SpecEyes: Accelerating Agentic Multimodal LLMs via Speculative Perception and Planning
Haoyu Huang, Jinfa Huang, Zhongwei Wan, Xiawu Zheng, Rongrong Ji, Jiebo Luo
2026-03-25
Summary
This paper introduces a new way to speed up 'agentic' AI systems, which are those that can look at images, think step-by-step, and use tools to solve problems. These systems are getting really good, but they can be slow because each step depends on the previous one.
What's the problem?
Current agentic AI systems work by repeatedly looking at something, figuring out what to do next, and then using a tool. This process happens one step at a time, creating a bottleneck. This 'agentic depth' makes the system slow and limits how many tasks it can handle simultaneously, especially when dealing with complex problems that require many steps.
What's the solution?
The researchers developed a system called SpecEyes that tries to predict what the AI will do next *before* it actually does it. They use a smaller, faster AI model to 'speculate' on the best course of action. This allows the system to skip unnecessary steps and speed things up. A 'cognitive gate' helps decide when it's safe to trust the prediction, and a clever design allows the fast and slow parts of the system to work together efficiently.
Why it matters?
This work is important because it makes agentic AI systems much faster and more efficient. By reducing the time it takes to solve problems, SpecEyes allows these systems to handle more tasks at once and perform better overall, making them more practical for real-world applications. The experiments showed significant speed improvements without sacrificing accuracy, and even sometimes improving it.
Abstract
Agentic multimodal large language models (MLLMs) (e.g., OpenAI o3 and Gemini Agentic Vision) achieve remarkable reasoning capabilities through iterative visual tool invocation. However, the cascaded perception, reasoning, and tool-calling loops introduce significant sequential overhead. This overhead, termed agentic depth, incurs prohibitive latency and seriously limits system-level concurrency. To this end, we propose SpecEyes, an agentic-level speculative acceleration framework that breaks this sequential bottleneck. Our key insight is that a lightweight, tool-free MLLM can serve as a speculative planner to predict the execution trajectory, enabling early termination of expensive tool chains without sacrificing accuracy.
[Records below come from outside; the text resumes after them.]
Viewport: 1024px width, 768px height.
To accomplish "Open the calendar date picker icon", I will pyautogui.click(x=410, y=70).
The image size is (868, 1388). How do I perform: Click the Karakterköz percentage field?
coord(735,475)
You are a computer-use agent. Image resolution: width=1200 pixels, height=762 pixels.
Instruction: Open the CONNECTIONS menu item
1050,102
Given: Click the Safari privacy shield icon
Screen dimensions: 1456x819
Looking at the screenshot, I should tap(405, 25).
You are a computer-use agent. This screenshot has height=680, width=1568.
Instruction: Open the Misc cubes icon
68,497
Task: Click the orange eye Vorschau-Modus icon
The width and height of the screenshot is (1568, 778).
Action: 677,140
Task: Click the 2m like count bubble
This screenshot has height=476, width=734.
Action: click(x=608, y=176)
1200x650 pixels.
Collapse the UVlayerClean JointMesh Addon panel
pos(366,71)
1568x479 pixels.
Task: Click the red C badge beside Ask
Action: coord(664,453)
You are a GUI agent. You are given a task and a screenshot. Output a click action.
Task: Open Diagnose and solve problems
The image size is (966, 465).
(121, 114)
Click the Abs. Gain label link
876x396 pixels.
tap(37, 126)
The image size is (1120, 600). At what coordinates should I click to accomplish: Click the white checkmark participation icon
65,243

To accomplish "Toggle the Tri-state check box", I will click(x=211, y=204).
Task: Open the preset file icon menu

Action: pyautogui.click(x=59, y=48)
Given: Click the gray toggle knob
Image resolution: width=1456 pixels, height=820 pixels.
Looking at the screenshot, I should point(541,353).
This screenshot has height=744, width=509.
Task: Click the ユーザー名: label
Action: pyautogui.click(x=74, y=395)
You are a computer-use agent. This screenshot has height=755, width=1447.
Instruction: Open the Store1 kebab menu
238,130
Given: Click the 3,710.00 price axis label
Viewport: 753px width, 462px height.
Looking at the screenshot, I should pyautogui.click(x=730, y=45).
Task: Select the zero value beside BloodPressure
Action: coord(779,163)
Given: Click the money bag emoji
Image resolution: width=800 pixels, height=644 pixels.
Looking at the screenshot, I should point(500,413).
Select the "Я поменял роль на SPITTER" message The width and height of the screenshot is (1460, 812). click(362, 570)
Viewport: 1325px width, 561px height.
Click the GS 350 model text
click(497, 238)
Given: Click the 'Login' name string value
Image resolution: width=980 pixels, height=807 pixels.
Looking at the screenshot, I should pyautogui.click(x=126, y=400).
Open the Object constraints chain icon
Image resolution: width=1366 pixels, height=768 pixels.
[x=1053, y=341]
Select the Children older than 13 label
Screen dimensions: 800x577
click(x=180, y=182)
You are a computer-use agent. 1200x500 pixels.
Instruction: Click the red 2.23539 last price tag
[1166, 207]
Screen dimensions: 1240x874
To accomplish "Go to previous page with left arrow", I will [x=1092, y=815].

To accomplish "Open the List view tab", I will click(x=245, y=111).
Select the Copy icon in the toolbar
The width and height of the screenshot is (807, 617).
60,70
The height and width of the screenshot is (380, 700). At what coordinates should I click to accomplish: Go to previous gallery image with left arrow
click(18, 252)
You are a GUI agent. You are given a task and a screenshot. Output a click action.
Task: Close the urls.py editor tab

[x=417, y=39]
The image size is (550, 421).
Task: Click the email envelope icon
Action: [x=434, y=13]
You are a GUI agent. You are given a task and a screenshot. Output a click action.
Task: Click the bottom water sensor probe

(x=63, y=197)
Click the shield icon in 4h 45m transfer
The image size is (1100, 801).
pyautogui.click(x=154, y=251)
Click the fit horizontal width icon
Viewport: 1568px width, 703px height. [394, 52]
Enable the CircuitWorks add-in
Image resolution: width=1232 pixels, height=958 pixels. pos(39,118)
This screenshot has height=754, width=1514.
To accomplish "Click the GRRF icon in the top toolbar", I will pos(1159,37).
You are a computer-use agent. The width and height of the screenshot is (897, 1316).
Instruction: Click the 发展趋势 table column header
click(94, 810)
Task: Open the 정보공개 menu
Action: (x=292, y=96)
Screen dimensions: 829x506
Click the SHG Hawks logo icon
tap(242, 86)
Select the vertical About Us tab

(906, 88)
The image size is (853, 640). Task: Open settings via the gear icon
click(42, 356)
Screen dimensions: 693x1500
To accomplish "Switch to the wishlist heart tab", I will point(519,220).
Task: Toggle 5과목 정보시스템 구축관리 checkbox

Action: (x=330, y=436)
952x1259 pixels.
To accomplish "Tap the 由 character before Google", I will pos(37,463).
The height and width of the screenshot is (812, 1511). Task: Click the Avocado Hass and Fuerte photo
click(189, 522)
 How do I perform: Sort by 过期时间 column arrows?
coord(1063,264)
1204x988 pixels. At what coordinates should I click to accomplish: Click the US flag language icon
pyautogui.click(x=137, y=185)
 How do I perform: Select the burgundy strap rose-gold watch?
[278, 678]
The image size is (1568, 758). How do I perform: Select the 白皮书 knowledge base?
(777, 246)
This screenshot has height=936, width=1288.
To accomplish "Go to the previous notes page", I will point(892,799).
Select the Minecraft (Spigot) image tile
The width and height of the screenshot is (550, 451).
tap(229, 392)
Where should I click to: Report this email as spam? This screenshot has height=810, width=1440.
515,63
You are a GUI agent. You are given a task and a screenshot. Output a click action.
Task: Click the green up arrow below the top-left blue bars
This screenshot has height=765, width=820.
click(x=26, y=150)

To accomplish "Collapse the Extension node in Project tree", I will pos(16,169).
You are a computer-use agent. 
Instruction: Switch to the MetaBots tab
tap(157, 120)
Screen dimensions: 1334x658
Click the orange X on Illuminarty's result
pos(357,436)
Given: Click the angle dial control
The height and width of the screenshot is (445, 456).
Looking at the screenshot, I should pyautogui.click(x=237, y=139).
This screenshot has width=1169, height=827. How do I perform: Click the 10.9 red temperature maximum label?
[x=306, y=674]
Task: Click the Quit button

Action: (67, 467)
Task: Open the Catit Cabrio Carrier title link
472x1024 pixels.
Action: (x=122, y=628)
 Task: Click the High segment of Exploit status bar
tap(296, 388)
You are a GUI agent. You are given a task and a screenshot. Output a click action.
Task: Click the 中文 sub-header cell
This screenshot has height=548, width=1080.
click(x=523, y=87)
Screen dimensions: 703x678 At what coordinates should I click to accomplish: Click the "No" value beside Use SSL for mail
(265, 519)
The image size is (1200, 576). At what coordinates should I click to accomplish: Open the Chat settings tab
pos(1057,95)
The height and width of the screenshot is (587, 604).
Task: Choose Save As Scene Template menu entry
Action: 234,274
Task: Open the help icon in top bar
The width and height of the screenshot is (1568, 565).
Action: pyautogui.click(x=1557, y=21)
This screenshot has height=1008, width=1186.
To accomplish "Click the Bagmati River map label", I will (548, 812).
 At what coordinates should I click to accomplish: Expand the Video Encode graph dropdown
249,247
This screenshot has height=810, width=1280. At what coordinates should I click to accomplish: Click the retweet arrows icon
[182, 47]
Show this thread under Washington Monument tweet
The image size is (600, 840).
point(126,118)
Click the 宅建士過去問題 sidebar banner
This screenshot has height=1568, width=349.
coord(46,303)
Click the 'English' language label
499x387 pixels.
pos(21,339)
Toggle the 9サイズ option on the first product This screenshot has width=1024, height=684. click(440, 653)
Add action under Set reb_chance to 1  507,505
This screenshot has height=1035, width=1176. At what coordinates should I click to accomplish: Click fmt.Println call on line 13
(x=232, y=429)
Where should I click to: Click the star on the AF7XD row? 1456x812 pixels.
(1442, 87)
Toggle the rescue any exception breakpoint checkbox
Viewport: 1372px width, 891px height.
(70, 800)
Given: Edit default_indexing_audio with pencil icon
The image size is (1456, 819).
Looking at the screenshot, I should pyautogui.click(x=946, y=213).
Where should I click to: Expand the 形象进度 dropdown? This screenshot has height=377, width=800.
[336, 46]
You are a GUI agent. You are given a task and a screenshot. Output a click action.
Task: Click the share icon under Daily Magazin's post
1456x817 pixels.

To regulate this speculative planning, we introduce a cognitive gating mechanism based on answer separability, which quantifies the model's confidence for self-verification without requiring oracle labels. Furthermore, we design a heterogeneous parallel funnel that exploits the stateless concurrency of the small model to mask the stateful serial execution of the large model, maximizing system throughput. Extensive experiments on V* Bench, HR-Bench, and POPE demonstrate that SpecEyes achieves 1.1-3.35x speedup over the agentic baseline while preserving or even improving accuracy (up to +6.7%), thereby boosting serving throughput under concurrent workloads.